1
$\begingroup$

Defintion: A scalar operator B is an operator on a ket space that transforms under rotations \begin{equation}\left| \xi ' \right >=\exp{(\frac{i}{h} \mathbf{\phi \cdot J})}\left| \xi \right >\end{equation} in such a way that \begin{equation}\left< \xi ' |B| \psi'\right>=\left< \xi |B| \psi\right>\end{equation}

I demonstrated that a operator B is a scalar operator if and only if $0=[J_i,B]$

What I'd like to show next is that the Hamiltonian $H=\frac{\mathbf{P}^2}{2m}+V$ is a scalar operator for "rotational symmetric potential operators".
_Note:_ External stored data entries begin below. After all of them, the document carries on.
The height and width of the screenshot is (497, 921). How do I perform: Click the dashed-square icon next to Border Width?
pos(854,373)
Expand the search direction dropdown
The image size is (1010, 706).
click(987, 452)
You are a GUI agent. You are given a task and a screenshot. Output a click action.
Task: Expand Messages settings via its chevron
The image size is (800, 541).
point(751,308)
Sadly I have conceptual difficulties with this potential operator and find the treatment in all textbooks I've read so far very bad. Most don't talk about the potential operator acting on kets but instead about a basis representation of this operator acting on a wavefunction - Without even using different notation for both. Furthermore I can't extent the concept of rotational symmetrie I know from classical mechanics to this abstract operator V. According to my exercise sheet the above result should be right though.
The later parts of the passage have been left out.